Collected data:
────────────────

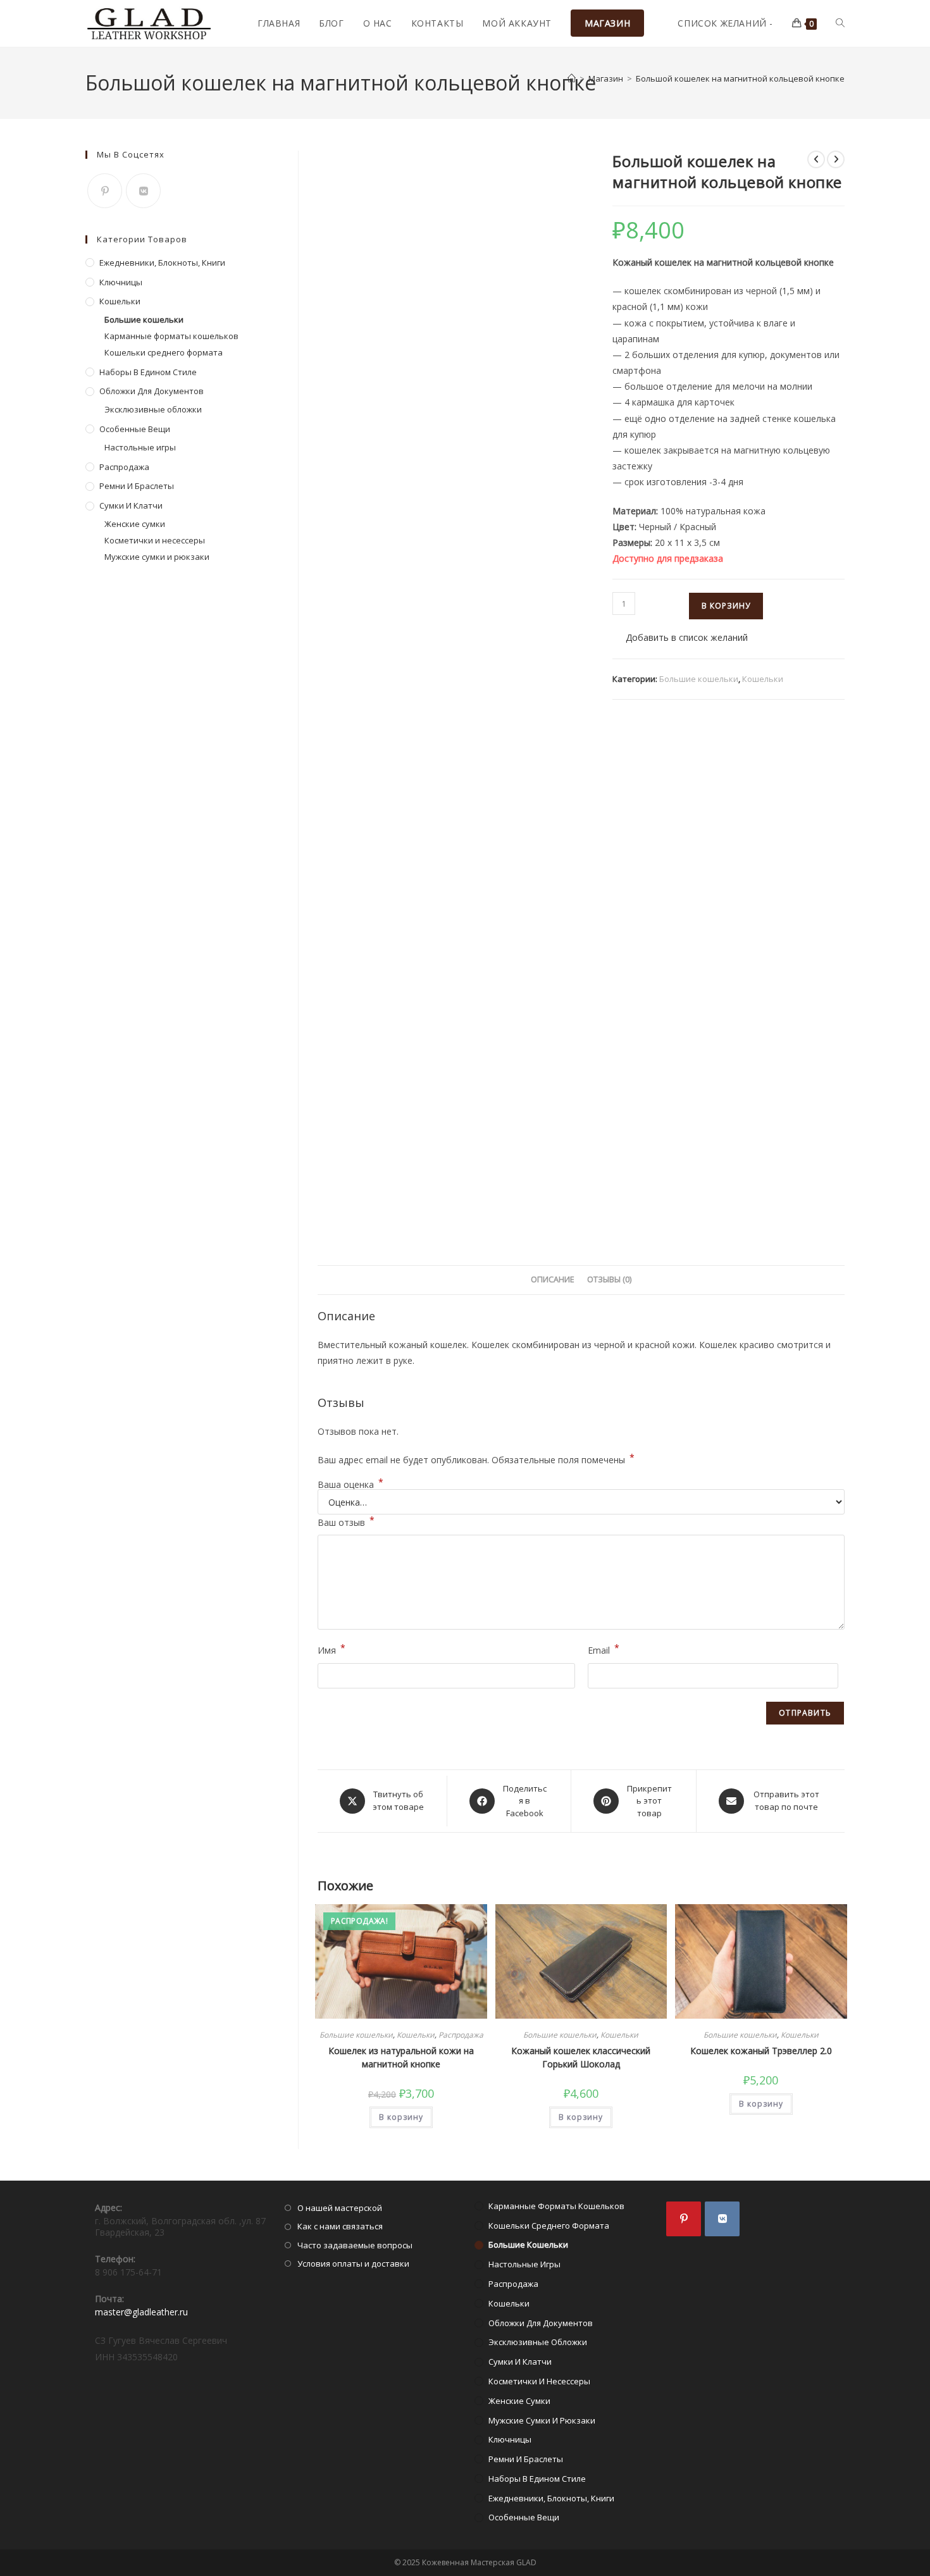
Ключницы (120, 282)
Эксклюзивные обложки (153, 409)
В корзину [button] (401, 2117)
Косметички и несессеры (154, 540)
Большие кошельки (698, 678)
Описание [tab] (552, 1279)
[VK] (143, 190)
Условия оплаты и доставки (353, 2263)
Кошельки (762, 678)
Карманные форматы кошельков (171, 336)
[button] (680, 637)
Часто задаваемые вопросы (354, 2245)
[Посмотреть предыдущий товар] (816, 159)
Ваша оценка (350, 1484)
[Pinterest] (104, 190)
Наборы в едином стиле (148, 372)
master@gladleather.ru (141, 2312)
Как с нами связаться (340, 2226)
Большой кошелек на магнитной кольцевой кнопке (740, 78)
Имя (331, 1649)
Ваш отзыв (346, 1521)
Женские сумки (134, 523)
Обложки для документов (151, 391)
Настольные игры (140, 447)
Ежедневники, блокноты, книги (162, 262)
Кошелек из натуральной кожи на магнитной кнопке (401, 2057)
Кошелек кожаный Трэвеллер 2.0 (761, 2051)
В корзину (726, 605)
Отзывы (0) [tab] (609, 1279)
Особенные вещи (134, 429)
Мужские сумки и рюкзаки (156, 556)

────────────────

• Your task
Look through the records above for the string "кнопке", then copy every line that has it.

• Answer below
Большой кошелек на магнитной кольцевой кнопке (740, 78)
Кошелек из натуральной кожи на магнитной кнопке (401, 2057)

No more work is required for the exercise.